A valid measure of oral malodor (halitosis) and associated quality of life is required for the complete assessment of treatment effectiveness. The purpose of this study was to analyze the psychometric and clinimetric validity of the Halitosis Associated Life-quality Test (HALT) questionnaire, a specific 20-item quality-of-life measure for halitosis. The HALT is a de novo designed tool based on patient interviews and literature review. The University Hospital was the setting for the prospective random non-controlled study design. The comparison between the evaluator’ scales on organoleptic testing and HALT scores was performed during the patient’s initial visit. HALT was completed by 33 and 16 patients at the initial visit and at 3 months after treatment commencement, respectively. Two treatment arms comprising an experimental arm including Caphosol rinse for xerostomia-associated halitosis, and an established treatment arm with laser cryptolysis were compared.
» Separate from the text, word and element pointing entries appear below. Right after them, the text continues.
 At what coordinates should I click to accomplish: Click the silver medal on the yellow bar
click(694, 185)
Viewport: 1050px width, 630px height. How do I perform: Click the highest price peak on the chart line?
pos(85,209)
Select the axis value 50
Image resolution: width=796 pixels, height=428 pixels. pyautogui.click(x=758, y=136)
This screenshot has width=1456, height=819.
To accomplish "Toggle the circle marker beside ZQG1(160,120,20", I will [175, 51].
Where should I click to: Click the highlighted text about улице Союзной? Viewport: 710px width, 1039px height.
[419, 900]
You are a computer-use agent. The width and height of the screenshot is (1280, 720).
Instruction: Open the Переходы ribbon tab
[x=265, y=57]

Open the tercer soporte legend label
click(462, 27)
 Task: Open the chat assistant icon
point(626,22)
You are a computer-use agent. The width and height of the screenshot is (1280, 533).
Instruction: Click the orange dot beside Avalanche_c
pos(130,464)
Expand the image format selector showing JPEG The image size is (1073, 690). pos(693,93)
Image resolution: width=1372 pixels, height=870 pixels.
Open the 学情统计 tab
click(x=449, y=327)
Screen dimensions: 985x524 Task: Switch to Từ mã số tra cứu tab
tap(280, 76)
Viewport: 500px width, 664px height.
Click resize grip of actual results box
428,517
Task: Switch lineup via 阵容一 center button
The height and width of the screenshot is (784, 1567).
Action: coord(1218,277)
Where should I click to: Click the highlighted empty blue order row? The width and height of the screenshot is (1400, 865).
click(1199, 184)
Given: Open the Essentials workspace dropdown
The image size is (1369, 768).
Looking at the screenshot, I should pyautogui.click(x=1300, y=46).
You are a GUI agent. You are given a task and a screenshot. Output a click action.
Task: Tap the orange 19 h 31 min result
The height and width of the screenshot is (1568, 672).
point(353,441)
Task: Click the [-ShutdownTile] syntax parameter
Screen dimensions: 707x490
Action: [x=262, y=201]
Cronbach’s α was 0.93; coefficient alpha with deleted variables was between 0.92 and 0.94; equal length Spearman–Brown coefficient is 0.95. The Cronbach’s alphas of each split questionnaire were 0.85 and 0.88, respectively, and test–retest scores were highly correlated (r = 0.85). HALT scores were significantly associated with the scales of organoleptic test (F = 118, p < 0.001; r = 0.96, p < 0.001). HALT successfully measured each treatment arm and showed improvement (p < 0.002) in both arms. Although cryptolysis was more efficacious, the encouraging results of the Caphosol arm indicate that additional investigation is warranted. HALT proved a valid outcome measure for patients with halitosis, describes its burden and is sensitive to clinical change.